Le Journal de Montreal - Weekend
LES ROMANCES QU’ON S’INVENTE
ROMANS D’ICI Némo est une trentenaire folichonne qu’un brutal événement a obligée à s’assagir. Ce qui ne l’empêche pas d’avoir des envies folles de désir ardent !
Il y a une telle vitalité dans le romandamour d’Amélie Dumoulin qu’on a peine à croire que sa narratrice s’adresse à une morte. Ou peut-être que, puisque la destinataire n’est plus là, l’amie qui lui écrit peut le faire sans retenue, sur un ton de franche liberté.
Quoi qu’il en soit, cela donne un roman pétillant, petit objet aussi curieux que son titre — ce romandamour qui est bel et bien à lire en un mot et en minuscules — et que l’image kitsch qui s’affiche en couverture.

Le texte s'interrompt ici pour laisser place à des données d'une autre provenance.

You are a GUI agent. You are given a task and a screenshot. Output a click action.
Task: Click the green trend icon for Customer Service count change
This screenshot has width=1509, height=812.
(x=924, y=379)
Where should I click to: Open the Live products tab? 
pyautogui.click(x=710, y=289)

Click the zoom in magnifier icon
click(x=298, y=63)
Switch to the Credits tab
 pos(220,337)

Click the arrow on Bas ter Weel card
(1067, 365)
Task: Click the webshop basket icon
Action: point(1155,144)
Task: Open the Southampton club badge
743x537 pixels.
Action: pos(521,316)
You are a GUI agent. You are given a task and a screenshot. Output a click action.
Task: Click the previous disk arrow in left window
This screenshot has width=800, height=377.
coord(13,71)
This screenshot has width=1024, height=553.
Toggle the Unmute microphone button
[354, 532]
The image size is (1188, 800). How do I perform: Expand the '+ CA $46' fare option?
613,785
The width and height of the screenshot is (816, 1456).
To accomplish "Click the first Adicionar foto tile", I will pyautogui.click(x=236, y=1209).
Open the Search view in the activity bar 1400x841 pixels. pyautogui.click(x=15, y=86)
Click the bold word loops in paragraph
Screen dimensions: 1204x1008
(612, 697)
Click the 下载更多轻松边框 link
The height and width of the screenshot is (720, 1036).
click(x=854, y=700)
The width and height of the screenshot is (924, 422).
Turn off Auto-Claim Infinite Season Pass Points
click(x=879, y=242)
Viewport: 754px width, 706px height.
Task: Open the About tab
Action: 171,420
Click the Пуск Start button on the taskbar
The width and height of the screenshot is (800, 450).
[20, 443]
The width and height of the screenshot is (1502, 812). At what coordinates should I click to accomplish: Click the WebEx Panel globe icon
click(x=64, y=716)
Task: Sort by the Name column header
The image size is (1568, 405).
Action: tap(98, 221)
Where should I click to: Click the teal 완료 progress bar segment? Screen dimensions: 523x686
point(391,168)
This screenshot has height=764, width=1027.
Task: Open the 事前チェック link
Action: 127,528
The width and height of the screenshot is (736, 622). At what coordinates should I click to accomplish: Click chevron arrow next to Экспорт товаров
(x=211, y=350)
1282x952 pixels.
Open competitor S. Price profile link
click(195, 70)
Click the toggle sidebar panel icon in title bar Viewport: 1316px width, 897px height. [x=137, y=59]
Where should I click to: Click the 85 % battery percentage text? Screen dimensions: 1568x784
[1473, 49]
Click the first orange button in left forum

Némo, surnom de la narratrice, a décidé de tenir un journal pour faire le point sur sa vie en la racontant à Barbara, sa meilleure amie. Celle-ci est décédée six ans plus tôt, avec son conjoint, dans un accident de voiture. Elle laissait derrière elle trois jeunes enfants.
Pour Némo, les abandonner était hors de question ; elle les a donc pris sous son aile, avec son Chum — oui, avec un grand C.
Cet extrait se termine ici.